Once the line with "The width and height of the screenshot is (1568, 514)." is found in the data, output it and each following line exactly, up to and including the line with "Open the user", and nothing before or after.

_THE RECORDS_.
============================================================

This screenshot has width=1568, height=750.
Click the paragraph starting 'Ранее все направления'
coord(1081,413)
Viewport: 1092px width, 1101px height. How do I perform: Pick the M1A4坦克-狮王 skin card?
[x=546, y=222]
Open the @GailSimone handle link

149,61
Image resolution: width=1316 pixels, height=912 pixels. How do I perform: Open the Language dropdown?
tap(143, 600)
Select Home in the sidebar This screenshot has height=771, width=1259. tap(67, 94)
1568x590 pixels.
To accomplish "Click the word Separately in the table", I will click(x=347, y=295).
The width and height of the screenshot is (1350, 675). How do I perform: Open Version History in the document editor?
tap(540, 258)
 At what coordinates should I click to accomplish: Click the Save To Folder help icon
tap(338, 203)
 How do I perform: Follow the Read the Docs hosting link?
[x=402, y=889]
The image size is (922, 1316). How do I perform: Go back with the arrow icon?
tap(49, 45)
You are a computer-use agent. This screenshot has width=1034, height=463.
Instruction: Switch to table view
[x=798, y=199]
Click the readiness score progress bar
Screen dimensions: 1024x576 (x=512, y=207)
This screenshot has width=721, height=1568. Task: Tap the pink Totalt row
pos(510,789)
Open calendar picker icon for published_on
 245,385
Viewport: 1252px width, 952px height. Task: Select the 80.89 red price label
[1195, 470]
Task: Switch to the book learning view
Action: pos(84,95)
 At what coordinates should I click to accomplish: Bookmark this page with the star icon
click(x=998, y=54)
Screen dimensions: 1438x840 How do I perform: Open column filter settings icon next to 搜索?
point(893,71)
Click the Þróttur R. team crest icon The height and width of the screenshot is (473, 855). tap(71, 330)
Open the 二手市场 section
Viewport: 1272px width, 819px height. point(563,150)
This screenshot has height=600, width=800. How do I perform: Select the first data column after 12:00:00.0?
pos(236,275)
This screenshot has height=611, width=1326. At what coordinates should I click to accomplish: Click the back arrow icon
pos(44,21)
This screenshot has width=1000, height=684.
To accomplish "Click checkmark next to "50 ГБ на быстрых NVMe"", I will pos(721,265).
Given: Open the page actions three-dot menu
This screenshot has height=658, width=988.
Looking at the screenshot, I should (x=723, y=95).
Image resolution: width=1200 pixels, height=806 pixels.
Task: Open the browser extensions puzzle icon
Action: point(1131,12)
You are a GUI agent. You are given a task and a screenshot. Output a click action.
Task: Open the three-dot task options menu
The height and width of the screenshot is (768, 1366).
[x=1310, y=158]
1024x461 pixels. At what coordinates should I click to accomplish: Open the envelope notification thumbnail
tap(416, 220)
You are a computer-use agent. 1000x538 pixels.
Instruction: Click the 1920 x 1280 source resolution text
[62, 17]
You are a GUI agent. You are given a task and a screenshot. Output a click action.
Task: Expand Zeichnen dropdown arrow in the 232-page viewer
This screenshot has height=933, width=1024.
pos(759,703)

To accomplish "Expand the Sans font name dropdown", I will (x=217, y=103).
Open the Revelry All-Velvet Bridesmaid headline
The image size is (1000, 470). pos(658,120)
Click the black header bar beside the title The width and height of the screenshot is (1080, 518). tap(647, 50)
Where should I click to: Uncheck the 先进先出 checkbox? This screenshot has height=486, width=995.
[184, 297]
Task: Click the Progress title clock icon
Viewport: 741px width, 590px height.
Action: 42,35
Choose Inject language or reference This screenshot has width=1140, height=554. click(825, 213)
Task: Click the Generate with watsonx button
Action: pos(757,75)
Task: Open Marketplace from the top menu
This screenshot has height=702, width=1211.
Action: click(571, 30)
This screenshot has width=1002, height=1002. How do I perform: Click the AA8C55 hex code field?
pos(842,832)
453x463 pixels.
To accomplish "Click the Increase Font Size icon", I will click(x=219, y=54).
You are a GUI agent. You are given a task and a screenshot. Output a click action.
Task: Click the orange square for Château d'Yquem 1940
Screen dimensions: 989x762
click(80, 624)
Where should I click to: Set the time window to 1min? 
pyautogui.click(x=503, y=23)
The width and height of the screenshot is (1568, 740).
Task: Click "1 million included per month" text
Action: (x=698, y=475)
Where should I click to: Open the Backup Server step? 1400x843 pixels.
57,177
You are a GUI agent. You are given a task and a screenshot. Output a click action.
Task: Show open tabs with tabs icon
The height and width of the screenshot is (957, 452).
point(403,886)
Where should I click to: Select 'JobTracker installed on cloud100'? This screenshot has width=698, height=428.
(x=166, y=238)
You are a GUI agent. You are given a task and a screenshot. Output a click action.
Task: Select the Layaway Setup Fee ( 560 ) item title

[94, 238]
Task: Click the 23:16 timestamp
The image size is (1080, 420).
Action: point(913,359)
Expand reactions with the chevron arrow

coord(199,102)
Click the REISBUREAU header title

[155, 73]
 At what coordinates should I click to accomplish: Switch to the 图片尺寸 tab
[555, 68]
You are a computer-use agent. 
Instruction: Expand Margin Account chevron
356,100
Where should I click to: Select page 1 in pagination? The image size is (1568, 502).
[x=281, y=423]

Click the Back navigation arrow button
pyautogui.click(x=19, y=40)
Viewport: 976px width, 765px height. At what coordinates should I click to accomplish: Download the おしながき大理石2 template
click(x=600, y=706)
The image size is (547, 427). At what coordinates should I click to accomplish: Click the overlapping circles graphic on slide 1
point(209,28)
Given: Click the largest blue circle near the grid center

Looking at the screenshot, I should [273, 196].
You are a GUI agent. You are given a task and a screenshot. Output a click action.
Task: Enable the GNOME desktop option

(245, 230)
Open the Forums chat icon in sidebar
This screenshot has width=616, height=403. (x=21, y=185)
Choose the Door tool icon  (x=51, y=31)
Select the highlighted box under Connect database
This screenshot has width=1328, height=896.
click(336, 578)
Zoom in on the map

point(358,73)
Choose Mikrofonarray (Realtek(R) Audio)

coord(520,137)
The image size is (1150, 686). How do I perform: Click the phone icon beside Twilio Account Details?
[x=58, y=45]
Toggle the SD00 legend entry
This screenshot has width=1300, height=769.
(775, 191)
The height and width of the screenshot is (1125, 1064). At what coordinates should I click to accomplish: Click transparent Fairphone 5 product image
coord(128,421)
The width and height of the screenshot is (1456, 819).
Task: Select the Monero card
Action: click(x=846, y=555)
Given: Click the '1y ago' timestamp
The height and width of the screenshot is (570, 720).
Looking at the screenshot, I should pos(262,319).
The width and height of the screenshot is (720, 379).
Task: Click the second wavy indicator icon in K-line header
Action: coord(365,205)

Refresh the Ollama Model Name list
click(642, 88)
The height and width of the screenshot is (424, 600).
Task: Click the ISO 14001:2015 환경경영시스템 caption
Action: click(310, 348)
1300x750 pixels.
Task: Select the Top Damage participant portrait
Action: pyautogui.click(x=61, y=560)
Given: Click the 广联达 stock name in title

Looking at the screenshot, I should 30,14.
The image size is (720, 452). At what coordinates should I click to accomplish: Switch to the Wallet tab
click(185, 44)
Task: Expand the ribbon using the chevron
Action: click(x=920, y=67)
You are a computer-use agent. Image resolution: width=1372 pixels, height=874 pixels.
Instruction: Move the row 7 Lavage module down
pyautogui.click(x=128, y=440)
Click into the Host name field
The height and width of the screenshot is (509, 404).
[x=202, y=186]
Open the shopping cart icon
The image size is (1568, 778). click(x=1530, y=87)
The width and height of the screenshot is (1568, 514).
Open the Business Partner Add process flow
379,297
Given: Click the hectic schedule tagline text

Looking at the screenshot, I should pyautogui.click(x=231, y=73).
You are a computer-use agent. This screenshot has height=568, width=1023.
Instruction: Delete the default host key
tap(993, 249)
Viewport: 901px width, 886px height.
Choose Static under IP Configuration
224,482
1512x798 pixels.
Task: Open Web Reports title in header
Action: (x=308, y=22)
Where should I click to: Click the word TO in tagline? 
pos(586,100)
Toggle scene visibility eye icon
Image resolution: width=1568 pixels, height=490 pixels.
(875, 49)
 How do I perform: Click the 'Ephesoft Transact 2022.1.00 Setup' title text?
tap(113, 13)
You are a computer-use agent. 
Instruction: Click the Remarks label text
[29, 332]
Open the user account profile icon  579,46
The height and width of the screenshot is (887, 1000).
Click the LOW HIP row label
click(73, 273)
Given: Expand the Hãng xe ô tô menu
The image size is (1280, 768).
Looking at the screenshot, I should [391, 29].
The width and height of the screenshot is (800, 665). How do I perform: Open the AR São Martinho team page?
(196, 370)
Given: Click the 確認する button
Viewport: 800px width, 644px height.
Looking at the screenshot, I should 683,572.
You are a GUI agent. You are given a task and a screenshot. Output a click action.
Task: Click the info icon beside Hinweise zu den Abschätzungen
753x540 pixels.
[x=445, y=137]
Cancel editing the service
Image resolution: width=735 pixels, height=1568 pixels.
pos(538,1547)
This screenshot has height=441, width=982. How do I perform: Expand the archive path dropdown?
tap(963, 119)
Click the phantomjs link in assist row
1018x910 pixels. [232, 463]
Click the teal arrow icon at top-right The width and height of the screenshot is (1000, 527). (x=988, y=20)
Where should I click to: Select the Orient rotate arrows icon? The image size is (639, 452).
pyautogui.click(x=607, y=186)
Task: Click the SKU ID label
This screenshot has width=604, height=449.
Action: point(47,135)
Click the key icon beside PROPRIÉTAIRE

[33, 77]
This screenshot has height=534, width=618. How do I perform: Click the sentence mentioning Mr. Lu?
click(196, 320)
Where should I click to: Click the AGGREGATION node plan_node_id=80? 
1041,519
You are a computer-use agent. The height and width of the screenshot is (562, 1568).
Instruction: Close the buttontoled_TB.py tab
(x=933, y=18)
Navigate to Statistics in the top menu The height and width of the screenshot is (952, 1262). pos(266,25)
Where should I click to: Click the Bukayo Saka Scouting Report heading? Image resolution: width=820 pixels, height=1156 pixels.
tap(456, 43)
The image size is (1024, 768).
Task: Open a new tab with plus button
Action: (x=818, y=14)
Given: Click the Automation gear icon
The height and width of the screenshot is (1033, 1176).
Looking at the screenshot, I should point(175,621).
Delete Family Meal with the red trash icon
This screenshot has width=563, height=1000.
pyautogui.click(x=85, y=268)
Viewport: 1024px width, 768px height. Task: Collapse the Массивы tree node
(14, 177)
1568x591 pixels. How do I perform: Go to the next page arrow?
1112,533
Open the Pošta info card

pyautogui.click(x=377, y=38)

============================================================

_EXERCISE RESULT_.
The width and height of the screenshot is (1568, 514).
Open the Business Partner Add process flow
379,297
Given: Click the hectic schedule tagline text

Looking at the screenshot, I should pyautogui.click(x=231, y=73).
You are a computer-use agent. This screenshot has height=568, width=1023.
Instruction: Delete the default host key
tap(993, 249)
Viewport: 901px width, 886px height.
Choose Static under IP Configuration
224,482
1512x798 pixels.
Task: Open Web Reports title in header
Action: (x=308, y=22)
Where should I click to: Click the word TO in tagline? 
pos(586,100)
Toggle scene visibility eye icon
Image resolution: width=1568 pixels, height=490 pixels.
(875, 49)
 How do I perform: Click the 'Ephesoft Transact 2022.1.00 Setup' title text?
tap(113, 13)
You are a computer-use agent. 
Instruction: Click the Remarks label text
[29, 332]
Open the user account profile icon  579,46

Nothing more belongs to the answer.